Monday, June 19, 2006

International Incident

Saturday evening Husband and I were invited to a house-warming party. The evening, which included a meal for 50, was to begin at 8:30. Due to babysitter issues, we arrived about 15 minutes late. At that point, the hosts were just setting out the fixings for apéritif. My crab dip (yes, I made crab dip for 50) - which was actually a shrimp dip because the hostess bought cans of shrimp instead of crab - crudités, puff pastry rounds filled with boudin noir (blood sausage - don't ask), and crostini with tapenade (beverage was punch). Apéritif lasted a long time. Seriously. When we sat down to eat it was 10:00. Dinner was roasted suckling pig, stewed beans from Vendée, and roasted tomatoes (beverage was a hearty red).

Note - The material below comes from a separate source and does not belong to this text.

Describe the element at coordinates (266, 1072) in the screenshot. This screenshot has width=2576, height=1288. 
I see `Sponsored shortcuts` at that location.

At 12:00, hour at which Husband and I had promised the babysitter we would be home, we were still eating the cheese course (beverage was another hearty red). At the rate things were going, dessert was going to be served at 1:00. We finished our cheese and decided we had to leave. Our kids wake up early, both of us had slept badly the night before, and the babysitter is only 15 and had a tennis match the next morning. However, leaving a dinner party early is a little delicate. We're often the first to leave (I'm so not a night-owl) and our hosts knew that but the other 46 people didn't. We were all seated at one huge L-shaped table outside on the L-shaped deck. I certainly wasn't going to kiss both cheeks of 48 people, so we just decided to kiss the hosts and wave goodbye to the other 46. Unfortunately, our hosts were not seated in the most accessible seats. As I made my way around the table, I realized I was going to have to lean in to faire la bise (the kiss on each cheek thing). As I leaned towards the hostess, one of my breasts bopped a guest on the head. Hmm. What to do in a situation like that. Well, you know, I'm a pretty straight-forward person. So I said, addressing said guest with the formal vous (I mean, I may have bopped him with my breast but we hadn't been introduced.), "I'm sorry, I believe I bopped the back of your head with my breast." Everyone at the table starts laughing and said guest turns around, smiles, and says (also using formal vous), "Not at all. The pleasure was all mine." Lots more laughter. We quickly exited stage left.

10 comments:

Eric said...

LOL That was amusing. And roast Suckling pig. Ah that is my culinary Grail

Anonymous said...

What is it like to have breast big enought to bop someone in the head? Personally, I am a bit jealous! Lucky you!

Amy said...

HHhhhhmmmm... I read about just such an incident on the AP wire this morning... the names were withheld to protect the innocent... or is it the guilty, I always forget?

I wonder.... (smile)

Nicole said...

Eric - It was pretty cool - they hired a guy whose family business is roasting suckling pigs. They set up the whole deal on the driveway so when we arrived it was in the final stages. Then, when it was time to eat, the removed the pig, scooped out all the stuffing, and started serving.

Beth - Even if you had breasts big enough to bop, you're too short, you would've bopped his shoulder. Ha!

Amy - Maybe I actually did it on purpose so journalists will have something to talk about other than Brangelina.

Anonymous said...

Nicole - the short thing really sucks when you're pregnant. At 5'2 my belly gets in the way of everything!

Grish said...

Lol. Funny. Just how many pounds of crab dip does it take to feed 50 people anyways? .. hehe

Nicole said...

Charlie - I was wearing clothes, you know.

Grish - Well, I used a kilogram of cream cheese and 800 grams of shrimp plus all the rest of the stuff. Maybe 5 lbs?

Lorraine said...

I think you should go into the diplomatic corps.

Nicole said...

Lorraine - You think I have a gift don't you?

Nicole said...

PS - Lorraine - I clearly have the wrong corps to be in the diplomatic corps. Heeheehee.